> Work task
Of all the lines in these entries, count those that contain "will" and give only the total.

> Data records
____________________

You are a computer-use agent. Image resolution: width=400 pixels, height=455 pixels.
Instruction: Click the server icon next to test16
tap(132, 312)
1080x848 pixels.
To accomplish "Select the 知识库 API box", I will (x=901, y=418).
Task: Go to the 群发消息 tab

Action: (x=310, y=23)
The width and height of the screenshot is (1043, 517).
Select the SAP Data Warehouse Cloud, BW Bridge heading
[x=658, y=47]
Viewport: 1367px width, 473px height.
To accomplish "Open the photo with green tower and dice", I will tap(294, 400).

____________________

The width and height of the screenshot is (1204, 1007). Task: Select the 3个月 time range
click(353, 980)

____________________

> Task output
2